Selection:
Ignacio Ramonet – Mr. President, let’s talk about politics in concrete terms. At the end of November of last year, after a 15 month interruption, talks resumed with a part of the opposition, let’s say the extra-parliamentary opposition.
What is your assessment of the dialogue process that has been relaunched? And on the other hand, what obstacles do you see to the continuation of this dialogue process with the opposition?
Nicolás Maduro – Well, first of all, let’s note that the world is making a mistake, a mistake induced by the press agencies and the big hegemonic media of world capitalism: to say that the Bolivarian government that I preside over, and the Bolivarian forces, are starting a dialogue with “the opposition”.
Ignacio Ramonet – “The opposition”.
Nicolás Maduro – Yes, because the first thing to understand is that there is not “one” but several oppositions, and this process of fragmentation, creation and atomization of the opposition is the result of the extremist policies that have been applied for four years by the government of Donald Trump, to bring Venezuela to its knees, to subjugate Venezuela; As a result of the serious damage caused in the economic, financial, commercial, energetic and social spheres, the opposition imploded in an attempt to apply a policy disconnected from reality, with parallel governments, parallel powers that were not rooted in reality. The US empire, some in Europe, several right-wing governments in Latin America, believed, as we say here, that “the job was done”. That it was enough to appoint “their president”, period.
But they didn’t understand Venezuela, they didn’t understand the republican institutional strength of Venezuela, they didn’t understand the popular strength of the Bolivarian revolution; they thought “that’s it”, that all they had to do was to carry out a campaign of denigration against Maduro and remove him from office. They do not understand that Maduro is the product of a historical process, of a force, of a powerful civil-military union, with deep ideological, cultural and political roots. By not understanding this, they have self-destructed, shattered. So, the first thing we must say is that we are in dialogue with all the oppositions.

Dataset section:
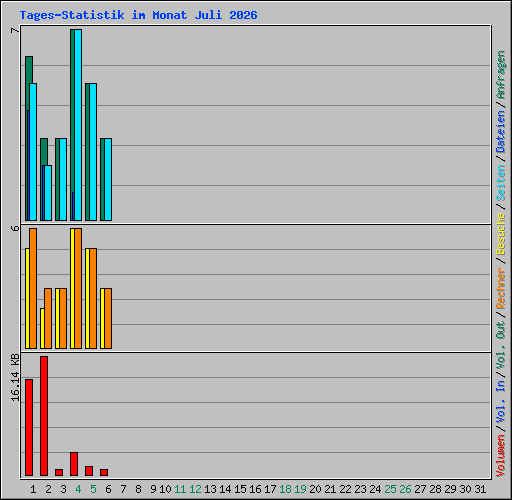Click the 16.14 KB axis label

What is asked: From the interview above, return word for word the passage starting with "Ignacio Ramonet – Mr." and going on through "the extra-parliamentary opposition.".

Finished answer:
Ignacio Ramonet – Mr. President, let’s talk about politics in concrete terms. At the end of November of last year, after a 15 month interruption, talks resumed with a part of the opposition, let’s say the extra-parliamentary opposition.